Dès lors, le préjudice qui en est résulté pour le bailleur est exactement égal au montant de l’arriéré locatif dont le premier juge a justement observé qu’il était devenu irrécouvrable par l’effet du rétablissement personnel de Mme Z et qui n’a pu être acquitté par Mme C Z du fait de sa situation financière et la mauvaise foi de M. Y ne lui permet pas de prétendre bénéficier des dispositions de l’article 1221 du Code civil et d’une réduction des dommages et intérêts auxquels il a été condamné à bon droit.

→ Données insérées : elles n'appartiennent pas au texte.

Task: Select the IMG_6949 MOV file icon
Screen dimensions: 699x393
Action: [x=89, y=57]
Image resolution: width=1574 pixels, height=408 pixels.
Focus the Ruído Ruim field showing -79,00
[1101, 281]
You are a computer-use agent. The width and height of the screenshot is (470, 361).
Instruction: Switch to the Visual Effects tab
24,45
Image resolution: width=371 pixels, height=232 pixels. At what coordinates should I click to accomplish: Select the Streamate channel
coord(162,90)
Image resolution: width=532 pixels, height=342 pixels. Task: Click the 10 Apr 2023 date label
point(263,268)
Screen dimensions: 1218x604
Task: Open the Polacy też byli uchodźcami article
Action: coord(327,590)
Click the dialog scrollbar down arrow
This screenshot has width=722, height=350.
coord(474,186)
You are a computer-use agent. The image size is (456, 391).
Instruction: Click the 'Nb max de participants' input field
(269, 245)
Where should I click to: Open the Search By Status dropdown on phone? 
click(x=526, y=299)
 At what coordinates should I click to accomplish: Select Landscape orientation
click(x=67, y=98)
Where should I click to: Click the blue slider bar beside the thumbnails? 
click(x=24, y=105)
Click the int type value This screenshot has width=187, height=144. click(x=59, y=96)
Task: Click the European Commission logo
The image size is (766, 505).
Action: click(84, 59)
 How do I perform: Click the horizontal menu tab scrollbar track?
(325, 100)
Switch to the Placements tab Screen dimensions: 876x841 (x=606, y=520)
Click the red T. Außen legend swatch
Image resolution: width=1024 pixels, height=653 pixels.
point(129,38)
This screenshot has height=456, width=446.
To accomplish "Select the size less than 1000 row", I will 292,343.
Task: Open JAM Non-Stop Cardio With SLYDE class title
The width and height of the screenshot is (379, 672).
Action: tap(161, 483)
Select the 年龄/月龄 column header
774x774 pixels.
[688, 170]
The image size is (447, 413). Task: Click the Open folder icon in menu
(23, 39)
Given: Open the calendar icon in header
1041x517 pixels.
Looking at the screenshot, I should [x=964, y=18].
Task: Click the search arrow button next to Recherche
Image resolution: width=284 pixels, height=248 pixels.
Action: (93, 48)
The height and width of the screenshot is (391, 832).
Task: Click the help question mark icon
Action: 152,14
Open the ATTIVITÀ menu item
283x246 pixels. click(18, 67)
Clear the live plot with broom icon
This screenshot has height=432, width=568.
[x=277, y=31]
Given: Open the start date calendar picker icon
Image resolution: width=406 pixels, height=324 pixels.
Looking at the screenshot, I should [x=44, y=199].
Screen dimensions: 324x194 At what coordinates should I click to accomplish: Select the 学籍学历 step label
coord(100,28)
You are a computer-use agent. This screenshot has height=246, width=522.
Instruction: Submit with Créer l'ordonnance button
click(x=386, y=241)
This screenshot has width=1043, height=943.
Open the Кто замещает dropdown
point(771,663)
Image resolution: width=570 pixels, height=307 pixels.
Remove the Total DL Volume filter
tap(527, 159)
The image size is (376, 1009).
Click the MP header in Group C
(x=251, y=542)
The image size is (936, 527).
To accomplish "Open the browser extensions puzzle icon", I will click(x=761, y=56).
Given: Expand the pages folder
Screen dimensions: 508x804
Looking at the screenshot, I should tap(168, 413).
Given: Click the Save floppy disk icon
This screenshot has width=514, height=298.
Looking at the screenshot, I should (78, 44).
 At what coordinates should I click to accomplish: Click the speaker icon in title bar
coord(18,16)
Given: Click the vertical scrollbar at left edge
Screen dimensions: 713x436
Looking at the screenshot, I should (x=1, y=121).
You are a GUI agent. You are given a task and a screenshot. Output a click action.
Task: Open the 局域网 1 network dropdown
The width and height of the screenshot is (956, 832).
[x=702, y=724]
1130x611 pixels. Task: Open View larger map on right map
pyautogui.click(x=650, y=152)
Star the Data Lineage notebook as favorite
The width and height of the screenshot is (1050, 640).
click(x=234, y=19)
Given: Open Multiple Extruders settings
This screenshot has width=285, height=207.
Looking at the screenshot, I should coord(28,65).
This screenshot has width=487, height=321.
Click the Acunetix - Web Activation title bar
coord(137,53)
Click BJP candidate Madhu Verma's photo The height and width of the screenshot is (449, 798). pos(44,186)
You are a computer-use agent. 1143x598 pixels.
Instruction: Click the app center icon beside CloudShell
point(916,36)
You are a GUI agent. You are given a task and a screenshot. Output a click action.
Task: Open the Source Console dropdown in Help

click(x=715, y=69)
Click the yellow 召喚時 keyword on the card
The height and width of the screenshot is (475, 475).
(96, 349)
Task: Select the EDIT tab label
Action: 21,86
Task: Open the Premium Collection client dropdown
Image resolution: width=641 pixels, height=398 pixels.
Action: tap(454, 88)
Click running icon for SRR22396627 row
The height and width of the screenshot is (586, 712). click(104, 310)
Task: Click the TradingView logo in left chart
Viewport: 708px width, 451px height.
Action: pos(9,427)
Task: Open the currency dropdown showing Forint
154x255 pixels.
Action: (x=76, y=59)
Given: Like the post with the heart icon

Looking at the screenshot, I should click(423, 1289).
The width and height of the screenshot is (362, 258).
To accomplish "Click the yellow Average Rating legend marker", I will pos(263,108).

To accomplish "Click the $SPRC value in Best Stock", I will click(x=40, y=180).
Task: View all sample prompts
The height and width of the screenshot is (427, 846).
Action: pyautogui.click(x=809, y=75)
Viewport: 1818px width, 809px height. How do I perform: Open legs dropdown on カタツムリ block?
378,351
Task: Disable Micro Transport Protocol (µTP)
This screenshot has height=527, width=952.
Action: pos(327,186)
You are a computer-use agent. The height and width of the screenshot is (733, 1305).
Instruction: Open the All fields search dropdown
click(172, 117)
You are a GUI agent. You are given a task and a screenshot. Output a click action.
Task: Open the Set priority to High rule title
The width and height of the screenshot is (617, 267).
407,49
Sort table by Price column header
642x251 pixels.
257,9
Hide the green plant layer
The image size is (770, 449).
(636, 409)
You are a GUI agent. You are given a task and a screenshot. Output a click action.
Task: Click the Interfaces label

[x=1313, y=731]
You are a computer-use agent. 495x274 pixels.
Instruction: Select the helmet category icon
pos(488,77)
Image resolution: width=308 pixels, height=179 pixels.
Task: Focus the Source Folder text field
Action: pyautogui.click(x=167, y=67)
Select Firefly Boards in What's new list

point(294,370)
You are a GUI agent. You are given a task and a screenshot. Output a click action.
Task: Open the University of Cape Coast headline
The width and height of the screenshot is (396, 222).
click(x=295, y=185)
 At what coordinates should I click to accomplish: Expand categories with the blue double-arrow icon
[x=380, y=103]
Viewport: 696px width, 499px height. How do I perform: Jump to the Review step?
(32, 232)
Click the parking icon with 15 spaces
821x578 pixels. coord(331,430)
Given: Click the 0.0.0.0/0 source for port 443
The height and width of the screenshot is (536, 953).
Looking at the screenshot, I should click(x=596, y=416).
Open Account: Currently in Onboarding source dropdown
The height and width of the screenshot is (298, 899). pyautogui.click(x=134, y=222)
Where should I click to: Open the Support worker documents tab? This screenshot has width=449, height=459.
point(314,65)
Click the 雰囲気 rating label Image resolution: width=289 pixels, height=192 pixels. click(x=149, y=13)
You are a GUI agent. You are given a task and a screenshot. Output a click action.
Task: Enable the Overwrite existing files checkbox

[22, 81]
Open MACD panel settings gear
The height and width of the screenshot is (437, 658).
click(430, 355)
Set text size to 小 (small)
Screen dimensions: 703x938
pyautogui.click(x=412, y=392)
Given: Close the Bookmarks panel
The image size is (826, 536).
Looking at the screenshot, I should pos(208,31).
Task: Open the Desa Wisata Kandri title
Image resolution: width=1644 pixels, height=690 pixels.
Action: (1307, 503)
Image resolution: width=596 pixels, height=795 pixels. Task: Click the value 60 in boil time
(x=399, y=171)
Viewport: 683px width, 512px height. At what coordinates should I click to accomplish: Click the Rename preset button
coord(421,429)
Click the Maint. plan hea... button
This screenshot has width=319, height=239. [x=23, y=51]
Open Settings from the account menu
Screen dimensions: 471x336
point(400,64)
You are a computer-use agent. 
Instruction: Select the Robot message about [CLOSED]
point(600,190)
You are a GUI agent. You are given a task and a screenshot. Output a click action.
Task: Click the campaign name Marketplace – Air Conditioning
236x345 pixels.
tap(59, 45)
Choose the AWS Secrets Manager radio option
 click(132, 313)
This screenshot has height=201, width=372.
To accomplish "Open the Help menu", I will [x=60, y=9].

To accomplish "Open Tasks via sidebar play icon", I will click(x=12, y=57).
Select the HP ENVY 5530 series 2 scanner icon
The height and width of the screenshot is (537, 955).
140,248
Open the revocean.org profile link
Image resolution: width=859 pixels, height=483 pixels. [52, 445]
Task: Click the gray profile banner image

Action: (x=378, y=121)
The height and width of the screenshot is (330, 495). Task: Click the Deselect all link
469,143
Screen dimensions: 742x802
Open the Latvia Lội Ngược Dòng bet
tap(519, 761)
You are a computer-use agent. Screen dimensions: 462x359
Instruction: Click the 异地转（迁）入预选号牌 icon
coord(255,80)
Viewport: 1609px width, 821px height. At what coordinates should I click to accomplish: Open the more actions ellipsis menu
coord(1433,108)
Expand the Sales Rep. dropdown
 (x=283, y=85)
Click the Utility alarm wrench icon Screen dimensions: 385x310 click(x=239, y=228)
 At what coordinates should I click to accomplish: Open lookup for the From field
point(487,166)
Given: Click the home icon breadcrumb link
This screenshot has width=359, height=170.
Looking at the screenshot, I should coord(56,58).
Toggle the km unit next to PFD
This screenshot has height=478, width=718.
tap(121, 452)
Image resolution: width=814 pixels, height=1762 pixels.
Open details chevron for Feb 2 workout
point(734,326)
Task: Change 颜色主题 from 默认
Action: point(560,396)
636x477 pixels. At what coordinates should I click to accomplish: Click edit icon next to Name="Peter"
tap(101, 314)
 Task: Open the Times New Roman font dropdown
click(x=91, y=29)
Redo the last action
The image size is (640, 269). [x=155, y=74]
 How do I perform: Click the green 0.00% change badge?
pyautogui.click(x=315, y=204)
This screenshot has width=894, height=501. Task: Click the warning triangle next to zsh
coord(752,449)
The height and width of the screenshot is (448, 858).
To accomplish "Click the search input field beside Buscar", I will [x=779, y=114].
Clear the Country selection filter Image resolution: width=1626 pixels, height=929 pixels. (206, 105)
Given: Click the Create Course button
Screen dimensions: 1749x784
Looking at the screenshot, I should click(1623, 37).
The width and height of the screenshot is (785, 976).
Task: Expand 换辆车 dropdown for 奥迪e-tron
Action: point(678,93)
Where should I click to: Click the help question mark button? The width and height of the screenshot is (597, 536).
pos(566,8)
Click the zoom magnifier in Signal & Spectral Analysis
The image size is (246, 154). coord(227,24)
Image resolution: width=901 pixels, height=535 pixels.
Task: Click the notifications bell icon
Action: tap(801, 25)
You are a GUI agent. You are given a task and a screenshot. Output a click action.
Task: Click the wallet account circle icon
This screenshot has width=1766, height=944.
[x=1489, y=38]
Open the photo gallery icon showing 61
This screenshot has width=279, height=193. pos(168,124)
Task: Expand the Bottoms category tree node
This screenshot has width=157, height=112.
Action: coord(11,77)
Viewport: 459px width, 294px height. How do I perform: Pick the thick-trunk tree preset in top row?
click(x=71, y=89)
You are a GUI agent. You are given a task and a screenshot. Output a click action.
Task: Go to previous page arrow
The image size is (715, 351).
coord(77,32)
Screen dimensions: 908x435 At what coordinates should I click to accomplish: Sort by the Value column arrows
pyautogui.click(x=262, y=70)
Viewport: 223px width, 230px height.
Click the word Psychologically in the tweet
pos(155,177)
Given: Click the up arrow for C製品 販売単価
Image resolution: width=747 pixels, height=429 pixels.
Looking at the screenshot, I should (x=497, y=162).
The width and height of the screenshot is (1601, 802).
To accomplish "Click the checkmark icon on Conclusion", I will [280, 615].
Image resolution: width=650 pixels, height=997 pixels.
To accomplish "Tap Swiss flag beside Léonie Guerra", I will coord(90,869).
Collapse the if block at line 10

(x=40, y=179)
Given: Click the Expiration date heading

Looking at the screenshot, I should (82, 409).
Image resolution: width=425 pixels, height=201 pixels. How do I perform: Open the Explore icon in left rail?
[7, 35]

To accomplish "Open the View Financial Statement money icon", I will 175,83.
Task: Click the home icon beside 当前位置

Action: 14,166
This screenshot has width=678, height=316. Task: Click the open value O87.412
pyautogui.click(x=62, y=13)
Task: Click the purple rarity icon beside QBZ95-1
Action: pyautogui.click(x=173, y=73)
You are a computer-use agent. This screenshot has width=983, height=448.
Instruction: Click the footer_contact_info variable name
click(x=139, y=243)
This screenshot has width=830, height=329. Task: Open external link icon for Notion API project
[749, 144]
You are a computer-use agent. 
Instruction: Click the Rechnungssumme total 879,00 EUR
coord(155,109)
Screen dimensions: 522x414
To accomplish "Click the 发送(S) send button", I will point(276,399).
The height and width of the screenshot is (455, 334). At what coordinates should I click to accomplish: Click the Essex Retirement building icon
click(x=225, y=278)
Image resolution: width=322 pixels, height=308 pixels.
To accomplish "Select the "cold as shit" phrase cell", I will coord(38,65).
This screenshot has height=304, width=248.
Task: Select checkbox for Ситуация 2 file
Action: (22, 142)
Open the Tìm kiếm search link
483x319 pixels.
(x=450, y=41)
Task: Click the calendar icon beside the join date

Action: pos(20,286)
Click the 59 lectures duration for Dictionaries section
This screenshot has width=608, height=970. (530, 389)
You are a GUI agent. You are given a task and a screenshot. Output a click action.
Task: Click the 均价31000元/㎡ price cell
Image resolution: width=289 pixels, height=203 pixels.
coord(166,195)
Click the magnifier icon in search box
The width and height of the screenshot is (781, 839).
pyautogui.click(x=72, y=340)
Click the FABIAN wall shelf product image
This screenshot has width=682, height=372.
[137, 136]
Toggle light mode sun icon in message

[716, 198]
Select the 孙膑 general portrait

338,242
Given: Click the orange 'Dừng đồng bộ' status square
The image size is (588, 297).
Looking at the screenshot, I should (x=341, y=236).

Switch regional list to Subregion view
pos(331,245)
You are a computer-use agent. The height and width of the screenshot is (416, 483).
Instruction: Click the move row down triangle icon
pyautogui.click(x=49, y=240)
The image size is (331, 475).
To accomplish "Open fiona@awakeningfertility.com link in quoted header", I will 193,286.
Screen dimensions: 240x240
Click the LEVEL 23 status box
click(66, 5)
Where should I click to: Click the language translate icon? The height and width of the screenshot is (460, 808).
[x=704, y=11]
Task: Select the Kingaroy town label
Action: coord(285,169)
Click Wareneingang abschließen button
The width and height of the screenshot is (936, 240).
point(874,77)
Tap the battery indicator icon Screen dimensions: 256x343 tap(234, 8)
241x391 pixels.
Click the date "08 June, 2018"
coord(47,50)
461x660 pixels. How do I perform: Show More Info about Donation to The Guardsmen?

De même il a été vu qu’il n’était nullement établi que Mme Z ait brutalement imposé une rupture à M. Y de sorte que la cause étrangère ne lui permet pas davantage d’échapper à l’obligation de réparer le préjudice qui est résulté de son comportement dolosif et que le jugement entrepris est confirmé en toutes ses dispositions déférées.
Succombant en son recours, M. Y en supportera les dépens et sera équitablement condamné à payer à la société Foncière Vesta venant aux droits de la société ICF Habitat Novedis une somme de 1 500,00' en application des dispositions de l’article 700 du Code de procédure civile.
PAR CES MOTIFS
La Cour
Confirme le jugement des chefs déférés.
Condamne M. A Y à payer à Foncière Vesta venant aux droits de la société ICF Habitat Novedis une somme de 1 500,00' en application des dispositions de l’article 700 du Code de procédure civile.
Condamne M. A Y aux entiers dépens de l’instance avec distraction au profit de maître Emmanuelle Dessart, avocat.